EXERCISE INSTRUCTIONS: Of all the lines in the entries below, give again exactly those starting at the line containing "Toggle the 黑色背景" and ending at the line containing "Click arrow number", both ends included, and no others.
[[ AVAILABLE RECORDS open ]]
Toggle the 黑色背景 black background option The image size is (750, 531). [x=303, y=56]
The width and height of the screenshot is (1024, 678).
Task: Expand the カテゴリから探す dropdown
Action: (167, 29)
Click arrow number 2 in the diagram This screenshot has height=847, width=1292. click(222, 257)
[[ AVAILABLE RECORDS closed ]]
[[ AVAILABLE RECORDS open ]]
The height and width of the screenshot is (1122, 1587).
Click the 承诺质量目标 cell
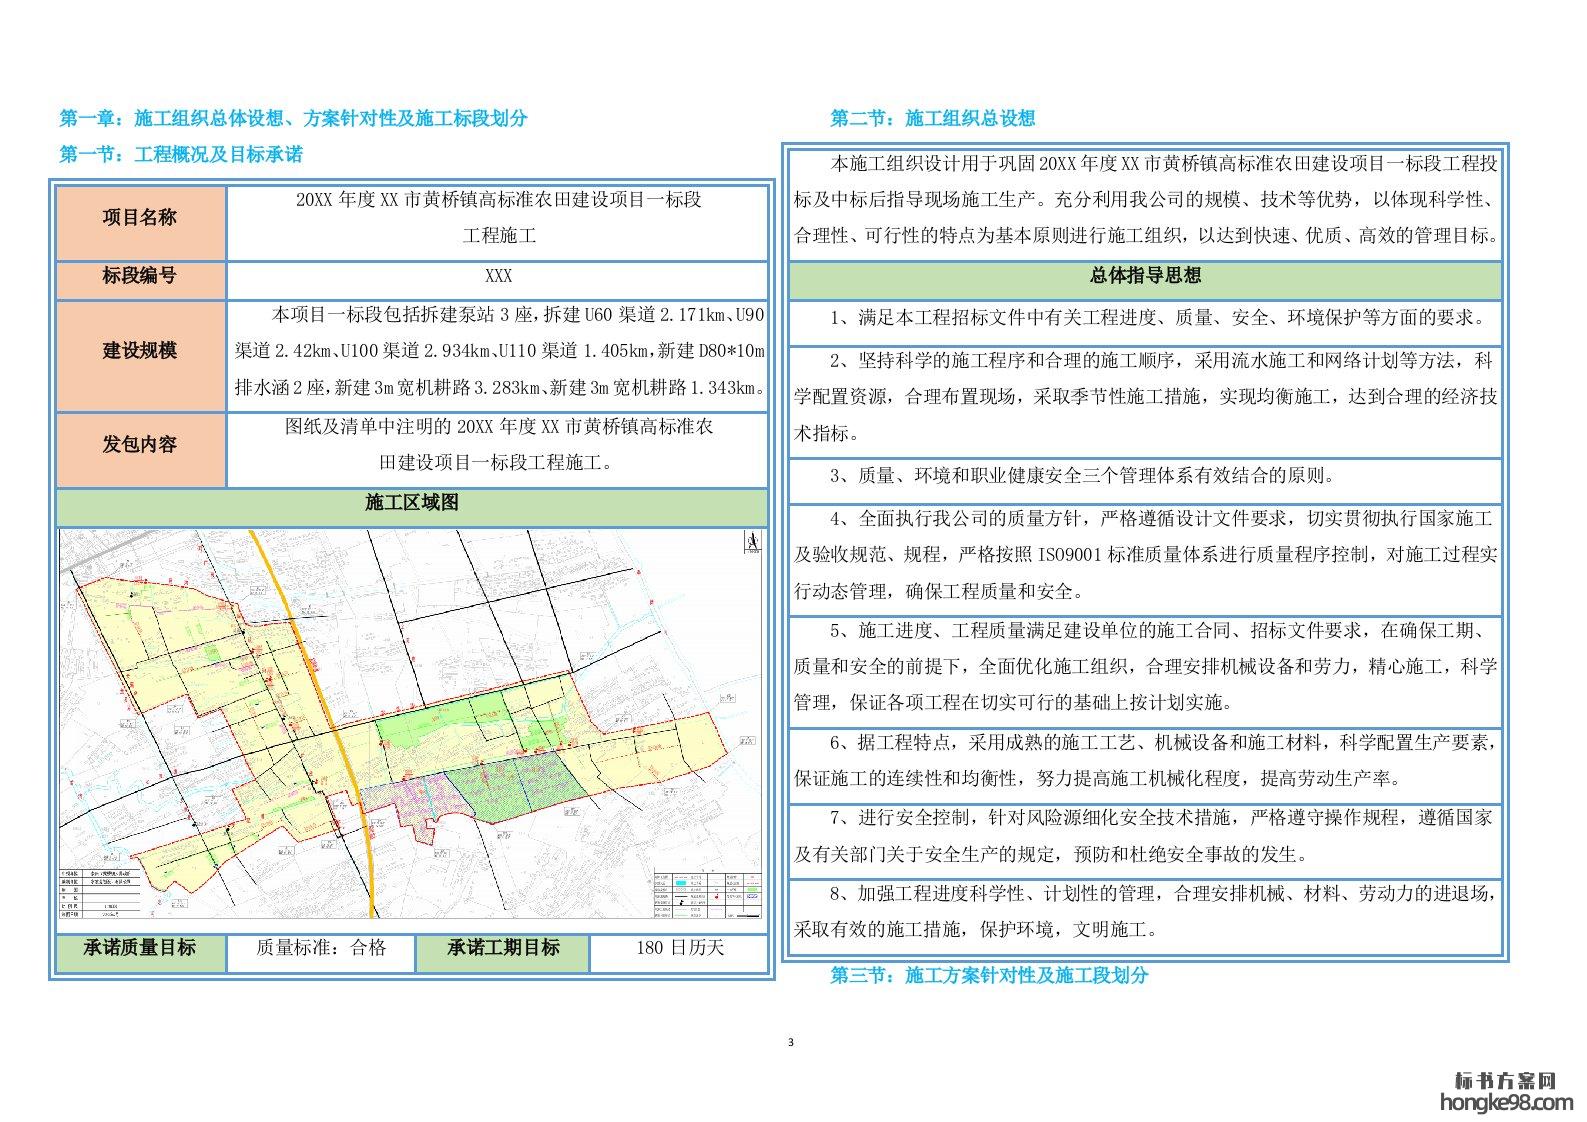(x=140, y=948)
[[ AVAILABLE RECORDS closed ]]
ANSWER:
Toggle the 黑色背景 black background option The image size is (750, 531). [x=303, y=56]
The width and height of the screenshot is (1024, 678).
Task: Expand the カテゴリから探す dropdown
Action: (167, 29)
Click arrow number 2 in the diagram This screenshot has height=847, width=1292. click(222, 257)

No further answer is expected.